22 thoughts on “Something to Prove (by Andrina)

  1. Yes, it fits. It’s that odd way that men have sometimes of talking but not saying much of anything, A little violence and they settle things. Well done.

  2. A satisfying WHN to this episode. Best friends are hard to come by and it was good that Joe tried to make things right between them so they could move forward.

    1. Thank you for reading and reviewing! I agree about friendships, and I always felt that part was missing from the episode.

  3. I enjoyed how this story delved into another part of the BHandH story. It brought that part to a more satisfying conclusion. I was drawn into the story immediately with the interaction of Adam and Joe.

    1. Thank you! I’m glad you enjoyed it. I love me some Joe and Adam interactions, so when Adam wanted into the story, I had to let him.

  4. This was a good addition to the story Between Heaven and Earth. I am glad Seth and Joe got together. Too much of a frlendship to break Up over each others egos. thanks

    1. Thank you, I’m glad to hear you thought it worked with the episode. I agree about their friendship, which is why I needed to write something about it.

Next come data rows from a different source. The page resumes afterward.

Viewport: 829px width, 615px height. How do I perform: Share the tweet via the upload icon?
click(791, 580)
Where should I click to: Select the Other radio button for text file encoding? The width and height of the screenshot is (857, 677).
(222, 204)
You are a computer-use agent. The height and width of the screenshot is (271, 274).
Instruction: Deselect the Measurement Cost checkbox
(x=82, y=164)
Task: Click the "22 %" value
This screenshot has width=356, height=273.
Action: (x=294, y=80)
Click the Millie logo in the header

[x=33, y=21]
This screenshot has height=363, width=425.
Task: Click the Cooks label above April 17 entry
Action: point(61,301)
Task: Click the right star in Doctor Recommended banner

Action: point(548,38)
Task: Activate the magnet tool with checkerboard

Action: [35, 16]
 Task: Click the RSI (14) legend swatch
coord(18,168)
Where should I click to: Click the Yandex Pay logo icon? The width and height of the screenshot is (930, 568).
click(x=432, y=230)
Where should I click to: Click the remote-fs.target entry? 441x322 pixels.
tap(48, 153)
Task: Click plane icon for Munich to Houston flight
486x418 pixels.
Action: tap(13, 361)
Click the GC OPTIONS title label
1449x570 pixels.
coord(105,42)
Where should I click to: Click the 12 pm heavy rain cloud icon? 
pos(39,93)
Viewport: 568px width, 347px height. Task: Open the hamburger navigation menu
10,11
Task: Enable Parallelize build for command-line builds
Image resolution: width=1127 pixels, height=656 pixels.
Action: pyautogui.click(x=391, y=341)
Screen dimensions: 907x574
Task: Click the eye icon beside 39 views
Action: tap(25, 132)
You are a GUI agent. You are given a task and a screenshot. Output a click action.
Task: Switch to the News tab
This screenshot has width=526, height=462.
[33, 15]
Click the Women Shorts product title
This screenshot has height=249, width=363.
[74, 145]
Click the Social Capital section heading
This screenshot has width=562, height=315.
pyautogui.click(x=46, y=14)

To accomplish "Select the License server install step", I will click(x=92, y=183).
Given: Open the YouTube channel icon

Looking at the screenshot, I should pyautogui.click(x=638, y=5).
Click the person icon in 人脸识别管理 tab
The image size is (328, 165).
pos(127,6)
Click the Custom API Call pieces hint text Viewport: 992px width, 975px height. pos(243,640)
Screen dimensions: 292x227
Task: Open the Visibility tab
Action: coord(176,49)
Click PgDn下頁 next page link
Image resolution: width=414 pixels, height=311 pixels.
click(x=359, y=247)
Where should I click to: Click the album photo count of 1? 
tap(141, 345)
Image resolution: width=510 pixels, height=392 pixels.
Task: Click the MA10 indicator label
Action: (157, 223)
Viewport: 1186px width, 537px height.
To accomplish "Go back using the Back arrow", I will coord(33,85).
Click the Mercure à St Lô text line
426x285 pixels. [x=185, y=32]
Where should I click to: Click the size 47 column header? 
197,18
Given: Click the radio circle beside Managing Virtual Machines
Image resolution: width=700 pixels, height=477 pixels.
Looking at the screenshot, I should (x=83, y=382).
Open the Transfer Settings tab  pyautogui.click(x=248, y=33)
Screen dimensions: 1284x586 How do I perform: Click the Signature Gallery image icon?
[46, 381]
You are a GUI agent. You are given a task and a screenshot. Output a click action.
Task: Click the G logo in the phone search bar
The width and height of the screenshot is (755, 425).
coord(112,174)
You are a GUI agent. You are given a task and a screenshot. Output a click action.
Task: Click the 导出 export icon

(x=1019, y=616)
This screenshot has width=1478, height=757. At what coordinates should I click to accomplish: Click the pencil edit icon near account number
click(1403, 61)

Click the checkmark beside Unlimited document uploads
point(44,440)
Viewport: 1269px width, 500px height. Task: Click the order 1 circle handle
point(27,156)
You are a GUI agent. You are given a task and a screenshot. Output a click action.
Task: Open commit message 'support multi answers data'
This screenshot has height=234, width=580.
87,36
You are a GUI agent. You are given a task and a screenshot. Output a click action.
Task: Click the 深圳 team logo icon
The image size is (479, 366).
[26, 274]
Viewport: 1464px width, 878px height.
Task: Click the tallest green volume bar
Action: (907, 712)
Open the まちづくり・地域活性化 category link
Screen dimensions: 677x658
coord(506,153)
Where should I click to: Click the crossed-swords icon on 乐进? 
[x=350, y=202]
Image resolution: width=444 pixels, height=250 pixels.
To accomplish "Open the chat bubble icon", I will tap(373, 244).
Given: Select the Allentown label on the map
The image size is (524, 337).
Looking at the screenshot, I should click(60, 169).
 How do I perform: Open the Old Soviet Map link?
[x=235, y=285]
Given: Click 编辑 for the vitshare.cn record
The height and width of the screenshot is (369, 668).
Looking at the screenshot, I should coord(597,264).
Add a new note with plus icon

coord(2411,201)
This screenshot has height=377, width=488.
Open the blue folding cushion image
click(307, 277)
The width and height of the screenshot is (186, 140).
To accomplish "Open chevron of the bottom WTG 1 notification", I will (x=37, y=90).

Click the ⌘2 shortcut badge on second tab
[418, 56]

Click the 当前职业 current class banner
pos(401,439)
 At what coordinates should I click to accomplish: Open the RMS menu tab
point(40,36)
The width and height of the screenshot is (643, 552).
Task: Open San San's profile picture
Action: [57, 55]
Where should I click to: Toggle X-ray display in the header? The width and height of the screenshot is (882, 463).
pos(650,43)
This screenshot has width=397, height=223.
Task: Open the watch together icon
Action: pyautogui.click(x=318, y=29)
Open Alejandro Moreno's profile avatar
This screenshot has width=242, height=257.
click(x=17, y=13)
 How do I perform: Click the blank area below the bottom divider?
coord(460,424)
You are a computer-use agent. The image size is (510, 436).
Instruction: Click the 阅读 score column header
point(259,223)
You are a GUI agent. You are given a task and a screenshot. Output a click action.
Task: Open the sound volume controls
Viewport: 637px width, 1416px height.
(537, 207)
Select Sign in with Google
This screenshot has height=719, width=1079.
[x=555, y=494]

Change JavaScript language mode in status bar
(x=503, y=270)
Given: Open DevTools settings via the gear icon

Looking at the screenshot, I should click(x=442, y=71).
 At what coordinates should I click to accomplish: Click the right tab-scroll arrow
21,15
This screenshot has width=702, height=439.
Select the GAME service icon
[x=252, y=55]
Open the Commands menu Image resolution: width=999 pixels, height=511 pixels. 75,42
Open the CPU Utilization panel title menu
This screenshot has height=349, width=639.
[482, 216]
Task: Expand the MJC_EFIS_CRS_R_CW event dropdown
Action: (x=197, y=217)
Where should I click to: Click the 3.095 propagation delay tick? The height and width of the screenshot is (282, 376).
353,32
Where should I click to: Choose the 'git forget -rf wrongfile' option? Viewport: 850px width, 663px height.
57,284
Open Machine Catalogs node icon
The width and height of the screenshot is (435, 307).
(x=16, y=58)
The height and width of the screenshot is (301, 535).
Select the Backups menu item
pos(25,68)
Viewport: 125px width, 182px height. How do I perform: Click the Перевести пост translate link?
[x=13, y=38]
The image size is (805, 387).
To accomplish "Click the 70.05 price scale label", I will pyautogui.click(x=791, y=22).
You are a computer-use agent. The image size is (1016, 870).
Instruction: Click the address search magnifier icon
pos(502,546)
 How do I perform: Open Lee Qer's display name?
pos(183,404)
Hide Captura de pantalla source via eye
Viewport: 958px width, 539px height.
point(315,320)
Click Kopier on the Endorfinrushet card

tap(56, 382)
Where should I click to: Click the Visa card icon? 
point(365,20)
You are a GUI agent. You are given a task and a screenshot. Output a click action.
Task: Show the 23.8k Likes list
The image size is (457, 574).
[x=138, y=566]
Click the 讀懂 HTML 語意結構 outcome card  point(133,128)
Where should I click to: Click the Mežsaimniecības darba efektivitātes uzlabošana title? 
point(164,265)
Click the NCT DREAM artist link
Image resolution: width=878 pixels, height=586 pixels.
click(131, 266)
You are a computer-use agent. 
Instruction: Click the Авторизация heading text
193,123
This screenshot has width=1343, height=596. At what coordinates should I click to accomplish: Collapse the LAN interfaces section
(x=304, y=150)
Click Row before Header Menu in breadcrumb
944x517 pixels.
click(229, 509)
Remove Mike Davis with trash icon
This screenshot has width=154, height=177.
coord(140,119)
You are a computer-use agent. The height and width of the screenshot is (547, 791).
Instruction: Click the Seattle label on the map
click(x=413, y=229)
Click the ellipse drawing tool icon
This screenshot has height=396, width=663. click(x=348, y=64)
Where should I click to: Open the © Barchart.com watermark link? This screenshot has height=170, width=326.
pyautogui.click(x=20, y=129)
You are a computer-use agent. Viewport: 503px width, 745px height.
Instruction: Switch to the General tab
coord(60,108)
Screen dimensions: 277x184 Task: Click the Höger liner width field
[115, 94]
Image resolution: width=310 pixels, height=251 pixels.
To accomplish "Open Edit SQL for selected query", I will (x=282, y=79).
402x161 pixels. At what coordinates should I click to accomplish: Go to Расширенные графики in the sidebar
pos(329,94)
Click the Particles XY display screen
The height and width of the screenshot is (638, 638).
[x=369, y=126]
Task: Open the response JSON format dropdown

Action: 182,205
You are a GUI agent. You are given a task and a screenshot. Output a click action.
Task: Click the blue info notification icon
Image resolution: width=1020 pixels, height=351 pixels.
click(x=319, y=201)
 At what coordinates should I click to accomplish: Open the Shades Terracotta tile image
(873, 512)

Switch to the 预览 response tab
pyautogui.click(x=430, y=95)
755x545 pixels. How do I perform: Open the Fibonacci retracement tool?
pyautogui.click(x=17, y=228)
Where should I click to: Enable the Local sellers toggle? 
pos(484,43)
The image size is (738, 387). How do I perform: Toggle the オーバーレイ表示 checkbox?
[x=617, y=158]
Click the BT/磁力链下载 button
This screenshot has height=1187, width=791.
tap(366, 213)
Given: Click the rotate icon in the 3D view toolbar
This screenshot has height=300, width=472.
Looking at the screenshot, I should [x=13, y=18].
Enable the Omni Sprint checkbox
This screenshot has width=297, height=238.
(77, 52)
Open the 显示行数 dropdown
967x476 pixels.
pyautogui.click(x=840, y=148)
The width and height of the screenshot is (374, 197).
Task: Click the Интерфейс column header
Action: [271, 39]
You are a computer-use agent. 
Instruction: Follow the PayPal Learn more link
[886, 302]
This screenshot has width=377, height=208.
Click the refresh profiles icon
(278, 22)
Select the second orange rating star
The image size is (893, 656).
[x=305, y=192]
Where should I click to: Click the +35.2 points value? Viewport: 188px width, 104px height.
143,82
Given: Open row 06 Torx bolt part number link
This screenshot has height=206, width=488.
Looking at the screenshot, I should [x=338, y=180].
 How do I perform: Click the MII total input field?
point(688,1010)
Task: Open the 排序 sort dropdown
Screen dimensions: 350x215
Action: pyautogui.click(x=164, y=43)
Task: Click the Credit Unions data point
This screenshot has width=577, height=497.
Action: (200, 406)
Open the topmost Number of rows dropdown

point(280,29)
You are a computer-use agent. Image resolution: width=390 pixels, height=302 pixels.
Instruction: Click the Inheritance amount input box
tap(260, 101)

  5. This was a great missing scene. I could see Joe being nervous trying to open up to Mitch. I see their relationship as being built on a tough guy image. Joe is more balanced in that realm and I like that he pushed Mitch to clarify if that image was the only thing important to him. I like the way you wrapped it up at the end.

    Welcome to the library. I look forward to more of your stories.

    1. Thanks for your comment and the welcome! Yes, I realised when I started to write this that I wanted to have something kind of more tough guy-ish about it. I’m glad that worked.

  6. That was a nice addition to the episode, Andrina. I particularly liked the “exorcism” remark and the way this ended. It was believable.